I wrote to every media organisation in the region asking for work, or work experience to prove my ability in advance of any jobs coming up. This was necessary because I was professionally unqualified. My former bosses were due to pay for my NCTJ certificate course the following September.
Regular readers of my Liverpool Daily Post column will be unsurprised by my timing.
But I included in my quest BBC Radio Merseyside. This took some gumption, because I have always had a lisp. Yes, glasses and a lisp – I had a great time in school, let me tell you. I couldn’t see how I would get on in radio, sounding, as I did, like Freddie “Parrot Face” Davies, but maybe I could work behind the scenes, as a researcher or producer. And, anyway, I was assured by various loved ones that my lisp was hardly perceptible.
About 30 seconds into my interview with the station editor, she stopped me dead and said: “You’re never going to get on in radio with that lisp.”
“Oh,” I said. “Not even researching? I could…”
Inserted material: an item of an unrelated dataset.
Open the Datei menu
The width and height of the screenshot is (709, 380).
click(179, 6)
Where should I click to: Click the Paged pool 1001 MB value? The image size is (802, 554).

“No, you’d have to do some broadcasting at some point.”
“Oh,” I said.
Since then, I have declined every request – admittedly not very many – to speak on radio, reluctant, as I am, to make people think their speakers have too much hiss. I have avoided public speaking for much the same reason.
Also, when I become aware of my lisp, it gets worse, in some sort of horrible lispy feedback loop. Essentially, Old Snakey Voicebox has held me back socially and professionally. I am embarrassed by my lisp and I hate it and the fact that I can touch the tip of my nose with my tongue is of little consolation.
One of my New Year resolutions was to just get over myself. I did a few – mostly disastrous – stand-up gigs to get over the “standing up in public and talking thing.”
And about two months ago, I swallowed hard and started to record my Liverpool Daily Post columns on Audioboo. This was huge for me – HUGE. I cannot adequately express how huge this was, so imagine the biggest thing you can imagine. See that? That huge.
And some nice people who I already knew on Twitter said it was all right, and, honestly, you can’t hear the lisp.
But I could.
And then I thought you know what? Stuff it. That’s what I sound like. It is my voice – possibly a bit deeper than my everyday voice, but my voice nonetheless. So I’ve carried on, broadcasting to a small, if incredibly intelligent and sexy, audience.
And today, Audioboo put my column on its front page and told me it was both “new” and “interesting” – not my words of hyperbole, chums, their words. It is a reflection of my pathetically low self-esteem that I am both delighted by this and telling you about it.
Anyway, if, after all this, you are desperate to hear a man in his late thirties pretending to be on the radio, you can find me at http://audioboo.fm/garybainbridge. But I am not worried if you listen or not.
Because I don’t think I care about my lisp any more.